Os anos 20 do século XX: Que lições extrair para agora?

California, 1918, During 2nd Wave of Spanish Flu. “Wear a Mask or Go to Jail”

Source: Niday Picture Library

Confira na crônica do correspondente da SBS, em Lisboa, Francisco Sena Santos.


A década que se revelou prodigiosa para a criatividade – ficou conhecida como “os loucos anos 20”. Os anos 20 do século XX.

Foi o tempo do após duas terríveis desgraças: a primeira grande guerra e, depois, a pandemia de gripe espanhola. Uma e outra com o inferno de dezenas de milhões de mortos.

Passa agora um século – sobre o inicio daquele tempo que sucedeu a anos de terrível pesadelo. Agora, como há um século, tivemos o calvário – de que ainda não nos livrámos da pandemia de COVID-19 - dois grandes museus europeus, o Kunsthaus, museu de arte de Zurique, e o Guggenheim de Bilbao, lançaram-se à procura de extrair lições atuais daquele passado de há um século.
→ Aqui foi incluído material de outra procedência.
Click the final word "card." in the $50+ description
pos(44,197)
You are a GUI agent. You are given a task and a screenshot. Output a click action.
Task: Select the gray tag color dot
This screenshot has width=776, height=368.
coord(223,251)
Agora – não tivemos uma guerra militar como então, mas tivemos a grande depressão da crise financeira de 2008 e tivemos – como então – a pandemia.

A exposição organizada pelos 2 museus mostra – o que há um século veio de novo -  a explosão de criatividade, o feminismo, o consumo, a vitalidade, a esperança, a excitação, os excessos, a grande libertação erótica associada ao forte impulso sexual, o hedonismo, a fúria de divertimento, o mundo vibrante de oportunidades, as bolsas em euphoria.
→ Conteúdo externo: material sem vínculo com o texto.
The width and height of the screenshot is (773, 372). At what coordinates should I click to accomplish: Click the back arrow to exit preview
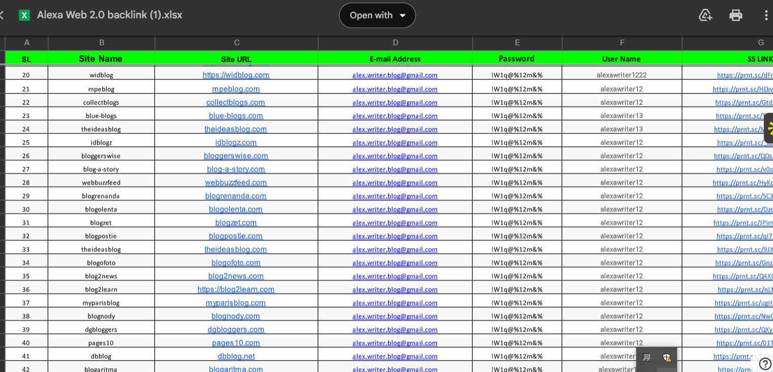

Mas também a implacável economia selvagem. Foi o tempo em que os filmes começaram a falar. As mulheres começaram, em alguns países, a ganhar direito a votar.

Mas também foi o tempo que abriu o caminho para que uma personagem tão ridícula como ameaçadora, Benito Mussolini tenha feito, com a marcha sobre Roma, a primeira grande mostra de força do fascismo.
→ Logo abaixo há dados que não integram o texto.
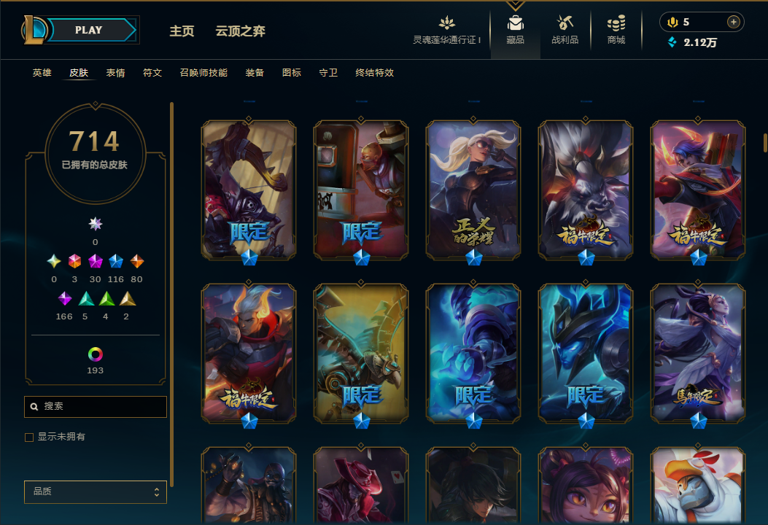Click the plus icon to buy RP
Screen dimensions: 768x525
click(733, 22)
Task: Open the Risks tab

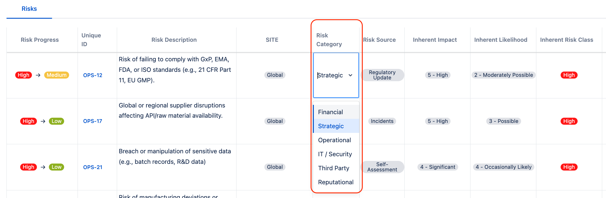Action: pyautogui.click(x=29, y=9)
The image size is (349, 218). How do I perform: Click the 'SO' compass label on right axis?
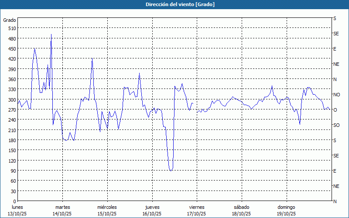point(336,125)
E logo a seguir um austríaco, charlatão e pintor frustrado, de nome Hitler – entrou para devastar na cena política na Alemanha.

Ao mesmo tempo que um georgiano que ficou conhecido como Staline se serviu da revolução soviética.

Todos eles fizeram da vida de muitos milhões de pessoas um inferno e assentaram as bases para o mal maior alguma vez sofrido pela humanidade.

E tudo isto enquanto se dançava o cancan, o foxtrot e o charleston – e Paris era uma festa.

O que é que fica dessa década intensa em que todos os limites pareciam quebrados?

A exposição “Loucos anos 20” procura isolar e analisar as matrizes das revoluções estéticas e formais, bem como as revoluções sociais e económicas.

A exposição já esteve em Zurique, está agora e até meio de setembro, no Guggenheim de Bilbao, na Espanha.

As 300 peças que nos são mostradas estão ligadas sobretudo à Europa, privilégio para os anos 20 em Paris, Berlim, Zurique e Viena.

Começa com a evocação de traumas da grande guerra. Depois, abre-se ao design, à arquitetura, à fotografia –  à pintura, à escultura, à colagem, também a dança.

Vemos criações de Duchamp a Kandinsky, de Man Ray a Mondrian, de Breuer a Paul Klee e Brancusi, Le Corbusier, mas também Coco Chanel, Charlot, Fritz Lang, Josephine Baker ou Andre Breton.

Temos os anos 20 na Europa, a partir da ideia de novos modos de ver. Com papel protagonista da Bauhaus, a escola de arquitetura e artes aplicadas que promoveu o que é funcional, criação relativamente acessível do ponto de vista económico, e que assim revolucionou o design e a arquitetura.

É evidenciado o dominante desejo de novidade  – experimentar é a palavra de ordem naqueles loucos anos 20 , tempo de ruptura – avança a eletricidade, também a velocidade, com o automóvel, a rádio, o telefone, os primeiros eletrodomésticos.

A fechar a visita à exposição em Bilbao, os visitantes são convidados a um pé de dança ao ritmo de Charleston. Dançar – marcou aqueles anos 20 do século XX.

Uma festa interminável que levou ao auge do fomento de ódios. Tudo parecia possível e afinal aquela euforia – depois manipulada levou ao desastre.

Na exposição há quem nos lembre que agora para além do mais temos pela frente a emergência climática.